I cannot find one statement, even one phrase in Bernanke’s quote above which is true or likely to be justified even with the benefit of hindsight. It is pure delusion, but Bernanke is no fool, he must realise there are inflation risks so there have to be greater priorities, or undeclared reasons for printing money in such unprecedented quantities.

The two that spring to mind are the parlous state of government finances and the potential for a second banking crisis. These problems are on a collision course, with the US economy and its tax base stalling on the edge of an economic abyss, and the banks trapped between rising domestic insolvencies and the consequences of the approaching Euroland banking implosion. The Fed is nervously watching broad money, which has been contracting for about two years in spite of zero interest rates. Bernanke confuses money with credit: he is expanding money supply to counteract the contraction of credit and hopes we will not understand the difference. So we can conclude that Bernanke is more frightened by systemic problems today than by inflation tomorrow.

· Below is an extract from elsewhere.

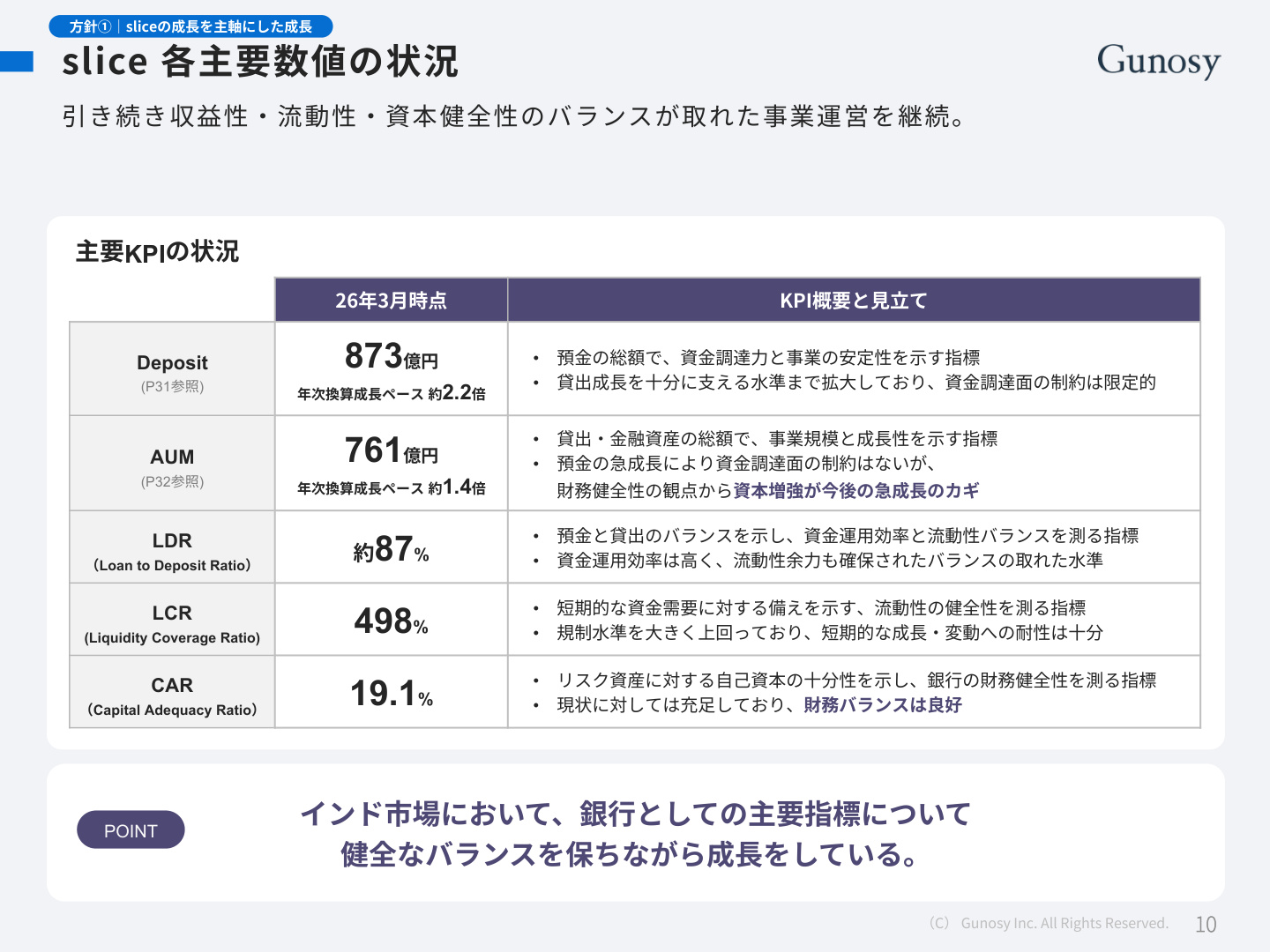The height and width of the screenshot is (952, 1270).
Task: Click the 方針① slice growth tag
Action: (x=190, y=26)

If so, he has a point. The American public is in no mood to support a second rescue of the banks, so such a failure cannot be allowed to happen. So to do its job The Fed needs for itself and the financial system to have as low a public profile as possible: like a swan, serene on the surface while paddling furiously below. However, the Fed has come under public scrutiny, having been recently forced to disclose to whom it leant money to resolve the first banking crisis. The yet-to-be-confirmed appointment of Ron Paul to the chairmanship of the Financial Services Sub-committee, which oversees the Fed, can be expected to force more disclosures and make Bernanke’s life more difficult, more high-profile.

Cynics might observe that Ron Paul will be brought to heel, because with the financial system on the verge of collapse he will not want to be associated with bringing it down. There is nothing like giving a critic responsibility to shut him up. But whatever policy position Ron Paul takes as chairman of the Financial Services Sub-committee, we are faced with a money-printing Fed that has inflation low in its priorities.

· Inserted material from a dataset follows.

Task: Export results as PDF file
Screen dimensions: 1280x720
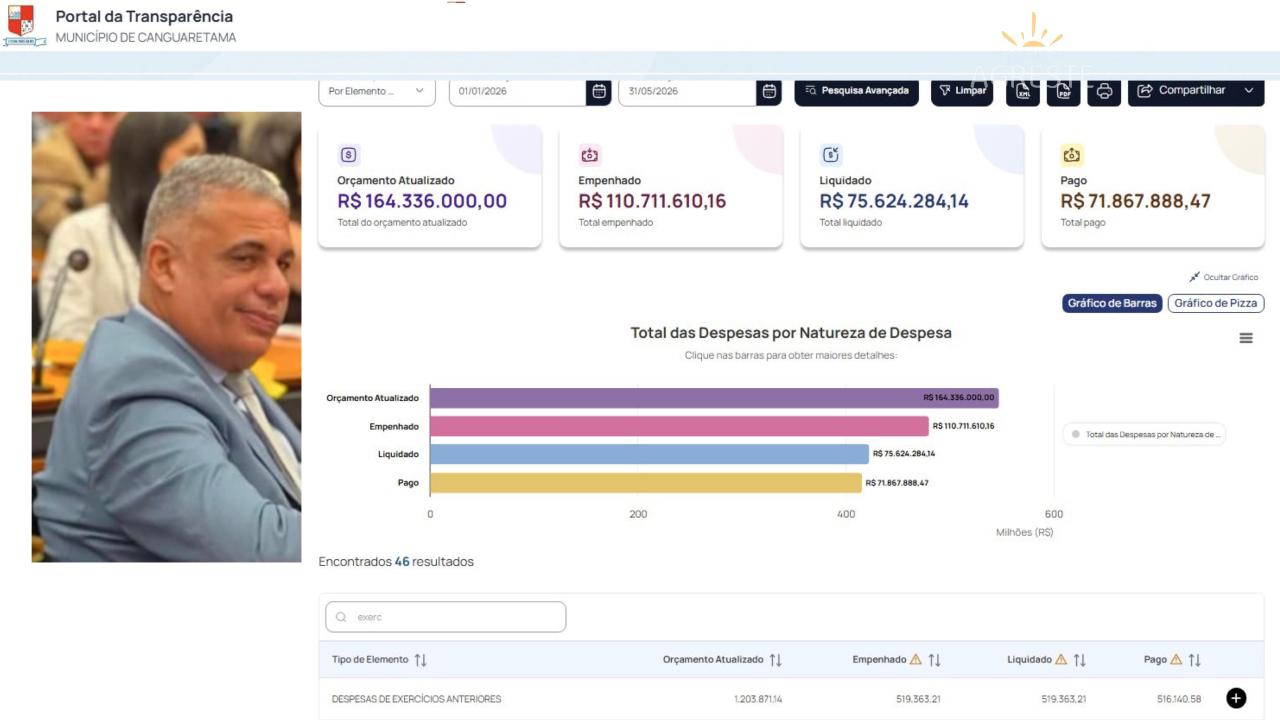Action: [x=1063, y=91]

Inflation is already picking up rapidly, with energy and agricultural commodities rocketing in value. Food manufacturers in particular will have bought their raw materials by forward contracts to match production schedules, but these transactions are rarely more than six months forward, perhaps ensuring supplies to next spring at the latest. Given the scale of these wholesale price rises there are significant retail price rises in the pipeline for next year. Increasing food and energy prices will be wrongly dismissed by the Fed, since they are not regarded as core components of the CPI figures, due to their volatility.

Anything more core to human existence than food and energy it is hard to imagine, but central bankers and politicians spin non-facts into facts with surprising felicity, so much so that they themselves become muddled between reality and fantasy. Ergo, “trust me, there are more important things to worry about than inflation but I shall not tell you what they are”. It is this approach to the job that will ensure that Bernanke will preside over accelerating inflation, obtaining a Brownite reputation in the process. It is the nature of inflation that the more it progresses the harder it is to bring to an end. If it was too hard to raise interest rates on the last credit cycle when there was less debt around, it is virtually impossible today. Forget Bernanke’s threat to “unwind the policy” at the appropriate moment: it will never happen.

The truth is that inflation is already out of control, and the Fed is on the run. It cannot stop the US economy from sliding into the second dip, because zero interest rates do not generate the real savings required for economic regeneration. The Fed cannot stop the banks going bust, because enough of them are bust already to bring down the others; but it can delay recognition of the fact by pressing the button marked “Print”, and keeping it pressed for as long as it takes. And that is what will surely happen.

8 December 2010

Ron Paul is a Republican Congressman who promotes sound money policies.